Document contains two major keys:
- Title (containing specific data, that shouldn't be analyzed as
separate words, therefore i plan to use Keyword analyzer) (String)
- Date (DateOptionalTime)
- Time. Time in seconds. (Integer)
- UserID (integer)
The aim of project is to collect specific user data and allow users in our
application to define filters using simple "Begin with" and "Contains"
rules combining with date range based on Date field and UserID. Based on
these rules we must query data and return aggregated sum of field Time.
Some questions regarding the mapping:
- Is it a good practice and is it worth to use short names to save some
storage space. For example title -> t, date -> d, time -> tm, and so on?

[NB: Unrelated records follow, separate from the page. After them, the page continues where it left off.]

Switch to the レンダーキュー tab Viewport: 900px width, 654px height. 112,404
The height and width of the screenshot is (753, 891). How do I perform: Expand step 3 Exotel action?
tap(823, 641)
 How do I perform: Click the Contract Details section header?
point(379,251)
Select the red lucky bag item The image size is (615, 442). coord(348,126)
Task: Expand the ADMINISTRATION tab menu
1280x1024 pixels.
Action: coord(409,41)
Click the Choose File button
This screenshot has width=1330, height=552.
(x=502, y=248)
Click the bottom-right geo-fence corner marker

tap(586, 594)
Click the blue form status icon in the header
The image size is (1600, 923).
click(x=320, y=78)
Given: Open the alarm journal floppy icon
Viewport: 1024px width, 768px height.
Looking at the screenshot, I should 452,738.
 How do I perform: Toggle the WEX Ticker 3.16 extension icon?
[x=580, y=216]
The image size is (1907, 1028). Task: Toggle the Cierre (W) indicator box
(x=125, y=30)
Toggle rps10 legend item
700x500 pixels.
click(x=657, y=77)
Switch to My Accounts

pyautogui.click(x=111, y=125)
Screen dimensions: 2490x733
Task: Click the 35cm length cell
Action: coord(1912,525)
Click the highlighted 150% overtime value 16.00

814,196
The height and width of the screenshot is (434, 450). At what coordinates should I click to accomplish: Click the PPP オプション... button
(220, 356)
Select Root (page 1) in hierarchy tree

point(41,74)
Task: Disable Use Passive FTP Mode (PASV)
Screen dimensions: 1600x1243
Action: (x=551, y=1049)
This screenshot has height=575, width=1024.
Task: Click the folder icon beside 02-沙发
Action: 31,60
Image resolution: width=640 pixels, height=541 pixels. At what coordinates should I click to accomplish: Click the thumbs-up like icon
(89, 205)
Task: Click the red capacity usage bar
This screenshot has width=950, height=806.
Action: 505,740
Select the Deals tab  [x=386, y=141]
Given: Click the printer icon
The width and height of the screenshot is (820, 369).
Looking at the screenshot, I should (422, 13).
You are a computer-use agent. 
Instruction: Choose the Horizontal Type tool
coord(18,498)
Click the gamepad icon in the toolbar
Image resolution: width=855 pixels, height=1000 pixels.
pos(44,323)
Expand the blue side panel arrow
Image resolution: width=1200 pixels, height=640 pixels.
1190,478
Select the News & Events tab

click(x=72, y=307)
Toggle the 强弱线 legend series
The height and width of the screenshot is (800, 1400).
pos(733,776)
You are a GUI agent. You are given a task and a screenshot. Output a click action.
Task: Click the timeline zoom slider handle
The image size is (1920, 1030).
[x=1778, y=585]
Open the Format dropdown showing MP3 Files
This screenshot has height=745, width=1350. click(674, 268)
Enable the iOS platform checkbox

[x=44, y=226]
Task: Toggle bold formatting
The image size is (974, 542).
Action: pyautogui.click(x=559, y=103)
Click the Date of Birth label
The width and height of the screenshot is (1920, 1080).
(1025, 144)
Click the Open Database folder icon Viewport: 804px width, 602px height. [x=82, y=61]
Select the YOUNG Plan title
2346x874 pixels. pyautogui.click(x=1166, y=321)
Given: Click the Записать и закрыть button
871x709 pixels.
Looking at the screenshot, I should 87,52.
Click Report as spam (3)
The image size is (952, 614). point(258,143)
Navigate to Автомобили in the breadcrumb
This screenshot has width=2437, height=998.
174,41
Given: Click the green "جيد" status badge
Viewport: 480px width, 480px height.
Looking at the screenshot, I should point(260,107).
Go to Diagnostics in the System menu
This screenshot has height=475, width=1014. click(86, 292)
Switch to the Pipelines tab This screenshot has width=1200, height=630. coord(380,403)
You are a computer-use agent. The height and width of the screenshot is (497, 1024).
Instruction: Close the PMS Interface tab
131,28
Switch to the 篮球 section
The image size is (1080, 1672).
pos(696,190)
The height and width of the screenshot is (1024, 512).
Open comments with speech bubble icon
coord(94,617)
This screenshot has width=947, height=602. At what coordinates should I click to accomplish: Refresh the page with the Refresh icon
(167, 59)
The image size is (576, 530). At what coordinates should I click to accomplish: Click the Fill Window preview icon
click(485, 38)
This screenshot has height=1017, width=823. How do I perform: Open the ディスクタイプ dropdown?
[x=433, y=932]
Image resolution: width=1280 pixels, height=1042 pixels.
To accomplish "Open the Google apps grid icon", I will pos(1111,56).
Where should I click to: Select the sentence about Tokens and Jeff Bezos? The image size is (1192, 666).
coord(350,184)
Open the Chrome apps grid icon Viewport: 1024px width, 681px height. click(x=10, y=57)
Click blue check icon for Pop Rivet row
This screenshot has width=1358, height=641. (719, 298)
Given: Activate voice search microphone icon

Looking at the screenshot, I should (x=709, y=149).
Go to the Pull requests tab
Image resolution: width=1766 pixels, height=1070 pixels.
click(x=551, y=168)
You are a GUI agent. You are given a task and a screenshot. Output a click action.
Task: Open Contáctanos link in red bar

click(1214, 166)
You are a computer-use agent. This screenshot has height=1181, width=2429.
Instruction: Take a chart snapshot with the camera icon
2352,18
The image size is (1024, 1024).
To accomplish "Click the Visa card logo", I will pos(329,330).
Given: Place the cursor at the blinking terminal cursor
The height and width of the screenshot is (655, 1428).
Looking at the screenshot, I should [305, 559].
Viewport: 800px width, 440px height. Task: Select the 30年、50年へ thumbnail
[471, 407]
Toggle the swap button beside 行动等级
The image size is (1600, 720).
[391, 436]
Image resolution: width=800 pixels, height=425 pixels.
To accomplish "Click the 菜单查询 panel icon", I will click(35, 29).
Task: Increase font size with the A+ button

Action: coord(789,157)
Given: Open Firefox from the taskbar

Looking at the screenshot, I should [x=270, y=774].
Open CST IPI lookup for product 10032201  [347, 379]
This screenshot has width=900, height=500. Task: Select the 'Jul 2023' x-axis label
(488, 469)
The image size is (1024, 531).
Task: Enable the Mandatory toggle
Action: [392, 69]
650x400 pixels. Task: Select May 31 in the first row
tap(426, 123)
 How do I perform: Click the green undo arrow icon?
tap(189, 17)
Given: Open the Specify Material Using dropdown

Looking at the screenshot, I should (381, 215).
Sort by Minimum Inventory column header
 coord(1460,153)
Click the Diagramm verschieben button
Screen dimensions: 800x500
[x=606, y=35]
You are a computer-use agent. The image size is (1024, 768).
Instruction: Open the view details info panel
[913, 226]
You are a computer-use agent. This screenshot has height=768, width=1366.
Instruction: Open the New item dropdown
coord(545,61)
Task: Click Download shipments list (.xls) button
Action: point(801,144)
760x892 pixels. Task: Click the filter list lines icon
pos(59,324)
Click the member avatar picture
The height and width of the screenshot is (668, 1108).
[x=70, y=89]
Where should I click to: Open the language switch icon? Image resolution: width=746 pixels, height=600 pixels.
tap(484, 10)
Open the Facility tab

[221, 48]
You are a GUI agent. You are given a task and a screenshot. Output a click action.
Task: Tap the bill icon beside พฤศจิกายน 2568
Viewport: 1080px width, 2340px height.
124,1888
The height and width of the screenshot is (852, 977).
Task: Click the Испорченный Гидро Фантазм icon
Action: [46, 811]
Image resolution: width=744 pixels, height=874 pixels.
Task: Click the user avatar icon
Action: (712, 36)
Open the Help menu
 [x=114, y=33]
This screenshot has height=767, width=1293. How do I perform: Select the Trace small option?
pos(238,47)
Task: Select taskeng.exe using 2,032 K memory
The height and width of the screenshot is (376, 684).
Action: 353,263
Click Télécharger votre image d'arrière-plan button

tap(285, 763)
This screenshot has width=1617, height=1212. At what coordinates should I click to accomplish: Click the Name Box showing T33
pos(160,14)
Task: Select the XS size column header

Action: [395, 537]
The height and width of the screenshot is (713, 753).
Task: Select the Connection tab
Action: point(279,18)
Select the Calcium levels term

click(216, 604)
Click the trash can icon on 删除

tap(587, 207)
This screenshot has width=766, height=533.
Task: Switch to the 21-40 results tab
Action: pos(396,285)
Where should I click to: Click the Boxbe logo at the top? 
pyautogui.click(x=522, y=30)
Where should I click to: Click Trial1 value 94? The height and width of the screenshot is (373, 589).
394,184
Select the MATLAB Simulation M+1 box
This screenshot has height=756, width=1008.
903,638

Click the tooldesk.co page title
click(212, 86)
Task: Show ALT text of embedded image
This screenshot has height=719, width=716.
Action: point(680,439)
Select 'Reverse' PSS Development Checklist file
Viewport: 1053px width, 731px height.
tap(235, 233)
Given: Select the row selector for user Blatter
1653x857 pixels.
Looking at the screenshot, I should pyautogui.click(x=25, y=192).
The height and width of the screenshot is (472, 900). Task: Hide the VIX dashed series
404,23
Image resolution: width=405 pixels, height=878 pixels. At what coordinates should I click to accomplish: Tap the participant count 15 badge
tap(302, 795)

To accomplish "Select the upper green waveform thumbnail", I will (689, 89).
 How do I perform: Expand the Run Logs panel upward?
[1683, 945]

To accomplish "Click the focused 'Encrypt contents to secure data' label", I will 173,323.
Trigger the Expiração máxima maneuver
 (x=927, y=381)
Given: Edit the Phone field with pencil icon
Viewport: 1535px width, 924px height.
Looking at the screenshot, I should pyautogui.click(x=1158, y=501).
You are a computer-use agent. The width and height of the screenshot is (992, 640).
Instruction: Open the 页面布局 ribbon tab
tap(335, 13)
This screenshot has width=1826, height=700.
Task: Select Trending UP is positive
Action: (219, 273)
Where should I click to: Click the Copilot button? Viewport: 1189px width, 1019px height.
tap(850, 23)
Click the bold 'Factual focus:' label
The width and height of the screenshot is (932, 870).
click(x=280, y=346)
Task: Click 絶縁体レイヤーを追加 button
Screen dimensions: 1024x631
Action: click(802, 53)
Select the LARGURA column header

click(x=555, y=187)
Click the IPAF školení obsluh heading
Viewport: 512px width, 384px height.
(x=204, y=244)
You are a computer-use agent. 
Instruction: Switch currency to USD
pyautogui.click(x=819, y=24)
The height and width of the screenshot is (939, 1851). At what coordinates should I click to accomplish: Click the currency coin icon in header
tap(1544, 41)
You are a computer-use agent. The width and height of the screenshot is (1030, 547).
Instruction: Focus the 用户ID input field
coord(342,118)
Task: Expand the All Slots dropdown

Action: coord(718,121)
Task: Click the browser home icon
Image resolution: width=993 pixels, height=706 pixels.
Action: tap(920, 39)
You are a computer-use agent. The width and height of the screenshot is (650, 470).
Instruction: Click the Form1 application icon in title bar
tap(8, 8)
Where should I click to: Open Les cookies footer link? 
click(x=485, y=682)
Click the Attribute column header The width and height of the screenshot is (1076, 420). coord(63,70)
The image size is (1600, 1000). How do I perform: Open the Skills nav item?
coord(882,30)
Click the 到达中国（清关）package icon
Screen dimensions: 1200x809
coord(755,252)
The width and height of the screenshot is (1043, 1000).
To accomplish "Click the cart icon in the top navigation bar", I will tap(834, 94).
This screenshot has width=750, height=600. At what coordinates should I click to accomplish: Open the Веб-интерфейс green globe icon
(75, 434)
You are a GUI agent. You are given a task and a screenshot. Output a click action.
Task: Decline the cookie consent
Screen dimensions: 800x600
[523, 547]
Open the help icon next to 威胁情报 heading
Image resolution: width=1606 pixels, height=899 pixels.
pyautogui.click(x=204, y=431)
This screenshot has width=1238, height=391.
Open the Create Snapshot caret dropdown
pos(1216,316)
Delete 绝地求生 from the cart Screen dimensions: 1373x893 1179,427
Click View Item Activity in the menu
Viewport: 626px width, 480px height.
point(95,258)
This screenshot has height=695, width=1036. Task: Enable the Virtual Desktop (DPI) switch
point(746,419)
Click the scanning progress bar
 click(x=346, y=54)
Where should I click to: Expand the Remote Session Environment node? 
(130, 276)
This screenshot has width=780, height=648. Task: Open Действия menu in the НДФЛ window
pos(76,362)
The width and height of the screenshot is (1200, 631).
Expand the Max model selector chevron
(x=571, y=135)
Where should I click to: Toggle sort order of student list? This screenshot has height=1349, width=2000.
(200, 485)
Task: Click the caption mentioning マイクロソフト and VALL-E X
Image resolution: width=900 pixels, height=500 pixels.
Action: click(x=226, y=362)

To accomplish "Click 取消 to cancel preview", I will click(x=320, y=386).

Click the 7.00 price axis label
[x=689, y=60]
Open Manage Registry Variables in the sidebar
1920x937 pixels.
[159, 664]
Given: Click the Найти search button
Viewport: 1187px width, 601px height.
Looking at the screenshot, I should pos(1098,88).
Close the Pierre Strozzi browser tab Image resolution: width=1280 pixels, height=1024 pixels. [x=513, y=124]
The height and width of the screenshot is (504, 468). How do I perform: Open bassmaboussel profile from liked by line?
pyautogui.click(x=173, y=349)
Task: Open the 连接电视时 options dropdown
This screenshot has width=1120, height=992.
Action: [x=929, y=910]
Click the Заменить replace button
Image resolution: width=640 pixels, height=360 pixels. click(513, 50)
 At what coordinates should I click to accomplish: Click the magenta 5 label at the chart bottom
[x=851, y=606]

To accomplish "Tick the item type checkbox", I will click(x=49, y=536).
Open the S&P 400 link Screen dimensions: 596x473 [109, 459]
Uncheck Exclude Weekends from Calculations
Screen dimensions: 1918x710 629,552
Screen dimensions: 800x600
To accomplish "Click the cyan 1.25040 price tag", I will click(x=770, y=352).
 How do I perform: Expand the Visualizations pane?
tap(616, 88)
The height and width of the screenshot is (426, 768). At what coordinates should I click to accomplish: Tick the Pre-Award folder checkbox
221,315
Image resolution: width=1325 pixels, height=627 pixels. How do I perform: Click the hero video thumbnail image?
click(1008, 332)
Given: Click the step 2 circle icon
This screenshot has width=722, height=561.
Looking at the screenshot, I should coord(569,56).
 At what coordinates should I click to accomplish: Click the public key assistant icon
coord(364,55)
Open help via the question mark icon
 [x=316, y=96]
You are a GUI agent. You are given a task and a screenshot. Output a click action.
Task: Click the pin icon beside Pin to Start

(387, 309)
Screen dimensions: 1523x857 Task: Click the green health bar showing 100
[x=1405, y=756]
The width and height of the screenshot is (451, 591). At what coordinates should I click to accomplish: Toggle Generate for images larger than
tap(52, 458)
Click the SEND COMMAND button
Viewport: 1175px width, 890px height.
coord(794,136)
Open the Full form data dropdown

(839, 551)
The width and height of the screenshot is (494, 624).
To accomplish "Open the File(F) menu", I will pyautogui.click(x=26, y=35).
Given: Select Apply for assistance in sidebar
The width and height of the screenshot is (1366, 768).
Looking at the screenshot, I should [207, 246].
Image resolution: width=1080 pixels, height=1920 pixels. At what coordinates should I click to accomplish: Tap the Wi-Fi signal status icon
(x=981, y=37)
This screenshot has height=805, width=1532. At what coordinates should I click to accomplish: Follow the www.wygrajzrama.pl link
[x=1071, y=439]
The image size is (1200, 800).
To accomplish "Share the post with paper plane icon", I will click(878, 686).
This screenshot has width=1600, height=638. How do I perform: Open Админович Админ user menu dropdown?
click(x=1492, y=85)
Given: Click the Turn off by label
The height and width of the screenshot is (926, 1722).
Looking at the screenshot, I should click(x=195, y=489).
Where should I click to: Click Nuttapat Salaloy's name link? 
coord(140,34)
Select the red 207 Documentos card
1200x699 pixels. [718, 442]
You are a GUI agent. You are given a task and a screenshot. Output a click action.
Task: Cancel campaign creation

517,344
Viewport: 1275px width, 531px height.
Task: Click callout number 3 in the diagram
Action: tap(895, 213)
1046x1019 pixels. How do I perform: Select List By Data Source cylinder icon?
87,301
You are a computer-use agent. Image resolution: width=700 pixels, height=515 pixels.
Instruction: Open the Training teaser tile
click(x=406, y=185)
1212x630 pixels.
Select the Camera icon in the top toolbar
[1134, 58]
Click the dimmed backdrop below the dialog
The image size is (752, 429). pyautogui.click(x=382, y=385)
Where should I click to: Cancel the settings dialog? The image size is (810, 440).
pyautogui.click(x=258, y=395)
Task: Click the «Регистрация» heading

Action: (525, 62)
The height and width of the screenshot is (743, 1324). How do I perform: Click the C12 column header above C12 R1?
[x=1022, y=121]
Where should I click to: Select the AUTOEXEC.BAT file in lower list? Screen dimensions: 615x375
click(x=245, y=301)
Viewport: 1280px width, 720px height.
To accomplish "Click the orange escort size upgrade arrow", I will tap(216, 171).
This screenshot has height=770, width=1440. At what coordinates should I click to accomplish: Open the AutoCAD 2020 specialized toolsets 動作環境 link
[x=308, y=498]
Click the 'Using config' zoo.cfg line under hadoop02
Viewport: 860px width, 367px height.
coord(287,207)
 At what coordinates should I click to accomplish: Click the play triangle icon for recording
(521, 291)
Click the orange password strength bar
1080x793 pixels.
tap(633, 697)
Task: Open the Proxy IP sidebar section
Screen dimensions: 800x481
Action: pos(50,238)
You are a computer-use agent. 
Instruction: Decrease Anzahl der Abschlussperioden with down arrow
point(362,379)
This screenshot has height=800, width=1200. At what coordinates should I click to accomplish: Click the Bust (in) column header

- I didn't perfectly understood *store=yes *mapping parameter. In the
docs it is said:
"Set to yes the store actual field in the index, no to not store it.
Defaults to no"
However i don't understand the performance advantages/disadvantages of
this field. In our case if i want to do aggregate sum of Time using
Statistical Facets, should i use store=yes so that aggregation is faster
and value is used from index and not from store or it doesn't affect
- What other advises you could suggest to gain performance keeping in
mind that aggregation will be required using Statistical Facets. The single
document as itself will be quite small. Just 5-6 keys and Title field will
have maximum 300 characters.
Current index config and mapping is here: https://gist.github.com/2757570
We are now dealing with mapping, so right now for development we are using
dev-server with no replications at all.